■ **What you need to do**
Skip every picture. Print each line from the one containing "Image resolution: width=724" through the end of the records below, word for word.

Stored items
============

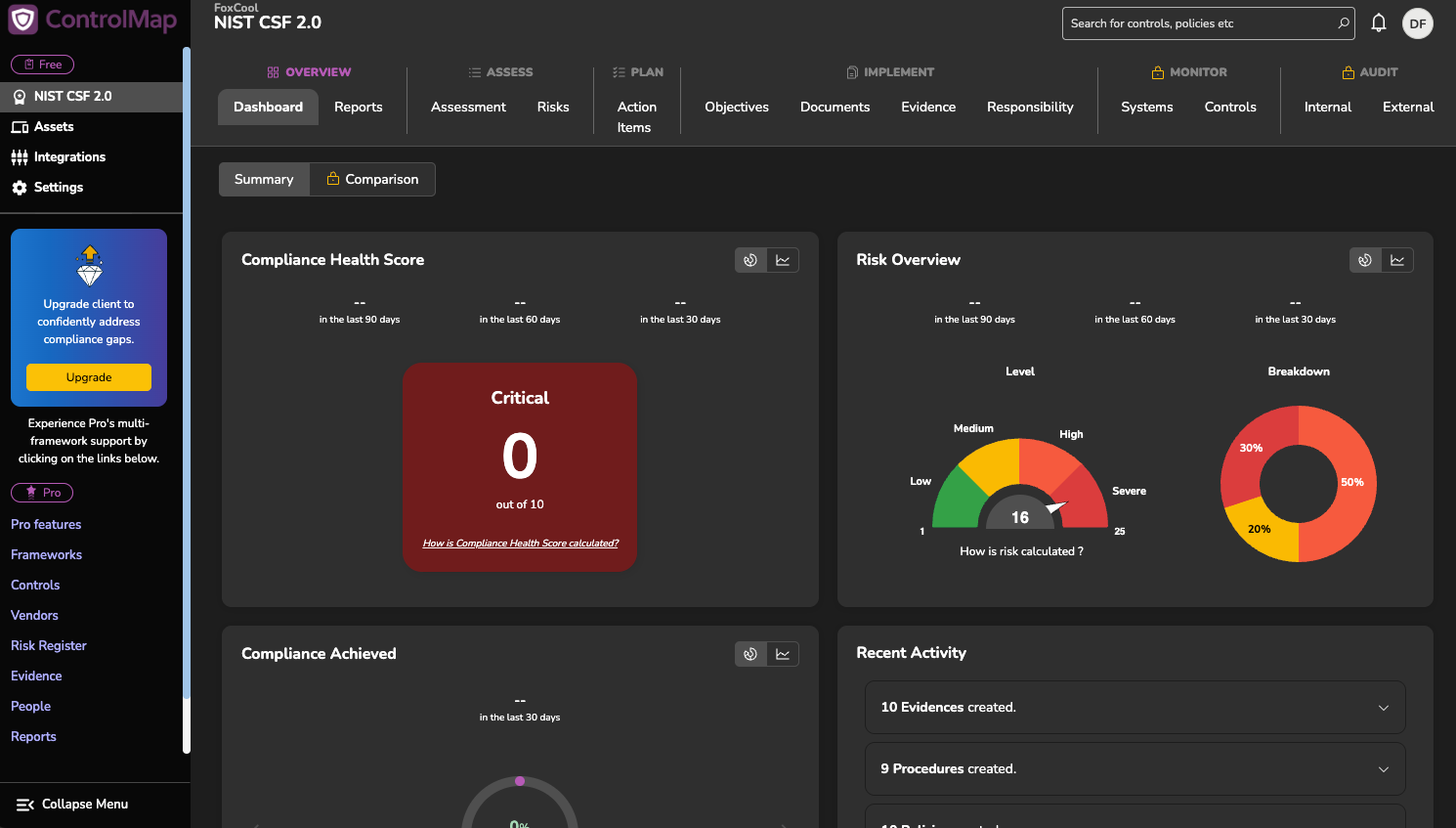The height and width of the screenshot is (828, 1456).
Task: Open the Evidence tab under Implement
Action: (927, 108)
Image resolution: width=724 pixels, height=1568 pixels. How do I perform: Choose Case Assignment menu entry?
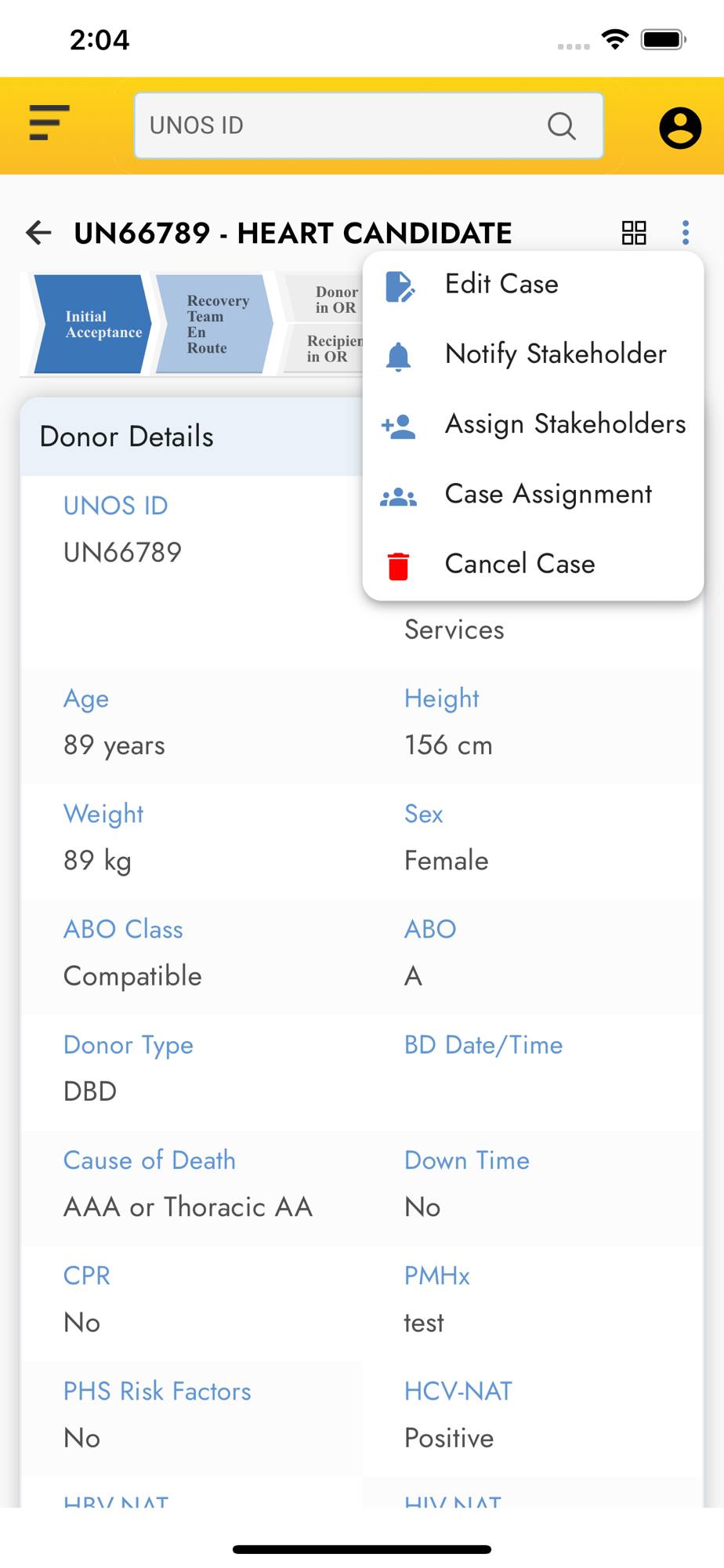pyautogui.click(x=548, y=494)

============

■ **Your solution**
Image resolution: width=724 pixels, height=1568 pixels. How do I perform: Choose Case Assignment menu entry?
pyautogui.click(x=548, y=494)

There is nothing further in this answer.